## Consigna 1
¿Qué quiso destruir Hermes, según el pasaje dado?
## Consigna 2
Enumera todas las personas que se nombran en el pasaje dado, sin incluir a Dios.

## Pasaje dado
################

Cuando me pongo a rezar, ¿qué usted cree que le pido a Dios? Si piensa que compañía, se equivoca de medio a medio. Me dirá que la soledad es mi signo, que una nueva compañía será una angustia nueva. Le pido paz interior y que no demore más mi fin. De todas maneras, para mí es un triunfo no haber enloquecido.

Yo le agradezco tanto a Yuli, mi sobrina, lo que hace por mí, pero en esta casa no reconozco a mis fantasmas. Esa es la verdad. Estoy como exiliada de mí. Hasta el rostro de Hermes se me desdibuja, justo ahora cuando van a hacer 46 años que me lo mataron los batistianos.

Sí, recuerdo bien ese día. Y también ese nombre: Sosa Blanco. Nos habían dicho que nos fuéramos bien lejos de allí, pero Hermes me dijo que no, que no había terminado su trabajo. Admiraba a Chibás. Era ortodoxo y más bien pacífico, no rebelde, pero en 1958, a menos de veinte días de que Batista se fuera, esas definiciones no importaban. Ni a un bando ni al otro.

Yo estaba embarazada. Me escondí cerca. Tan cerca que escuché las ráfagas. Hermes quiso destruir el viejo puente de madera. Lo delataron y no tuvo tiempo de huir. Allí mismo, al pie del puente, lo ejecutaron. Al oír los disparos abracé a mi hijo mayor, muy pequeño todavía, y entonces supe que estábamos solos. Para siempre.

A partir de ahí sentí que mi vida daba tumbos. No supe si alegrarme o maldecir cuando me enteré que los rebeldes entraron en La Habana. Sólo recuerdo haberle dicho a mis hijos que no valía la pena construir nada a base del sufrimiento ajeno.

Eso lo pienso todavía. ¿Y saben por qué? Porque el tiempo acabó dándome la razón. Definitivamente. Yo creí que al principio exageraba, que me estaba cegando el dolor y la necesidad. Pero todo cuanto ha sucedido en estos años me hace respirar en paz, esa rara paz propia de quienes sabemos que no nos equivocamos.

################

## Información suministrada
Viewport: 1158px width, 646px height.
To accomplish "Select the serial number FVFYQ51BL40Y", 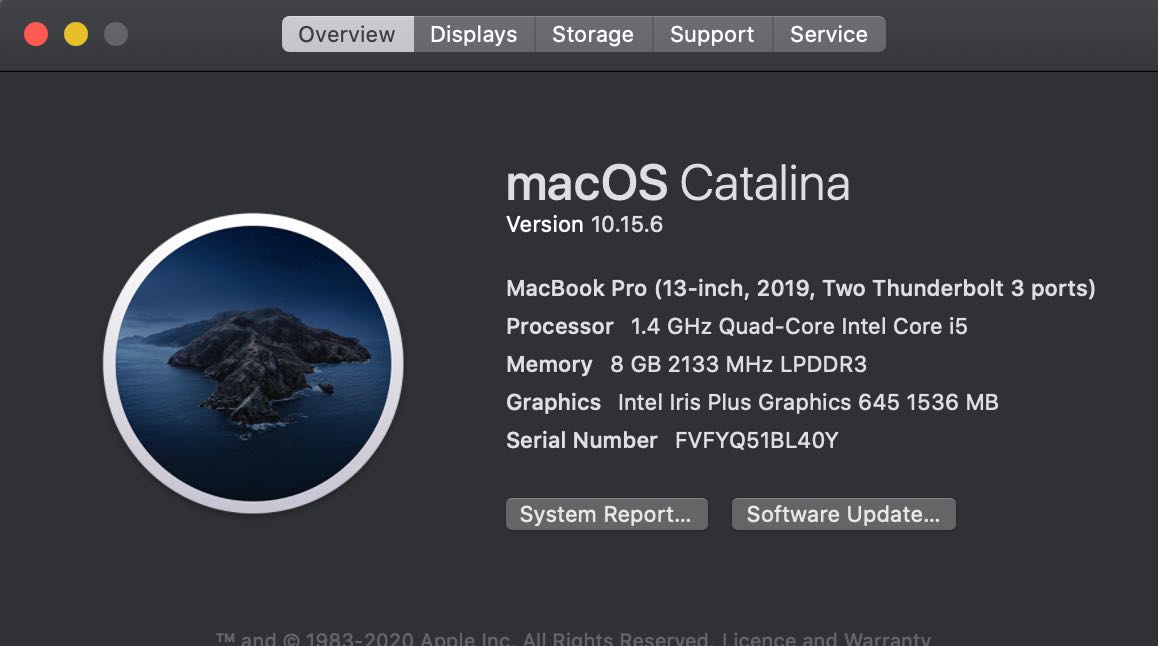I will click(x=756, y=441).
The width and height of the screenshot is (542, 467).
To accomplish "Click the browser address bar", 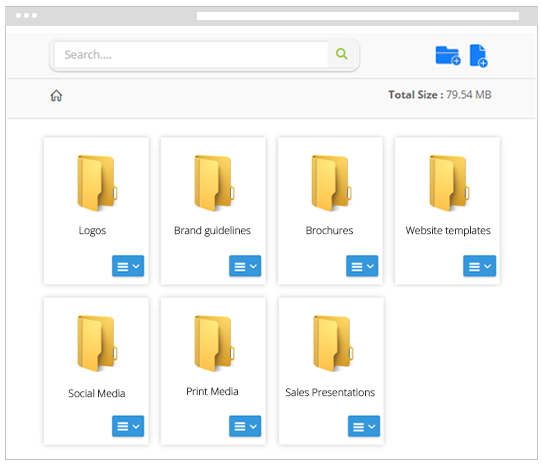I will click(358, 16).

################

## Respuesta 1
El viejo puente de madera.

## Respuesta 2
Yuli, Hermes, Sosa Blanco, Chibás y Batista.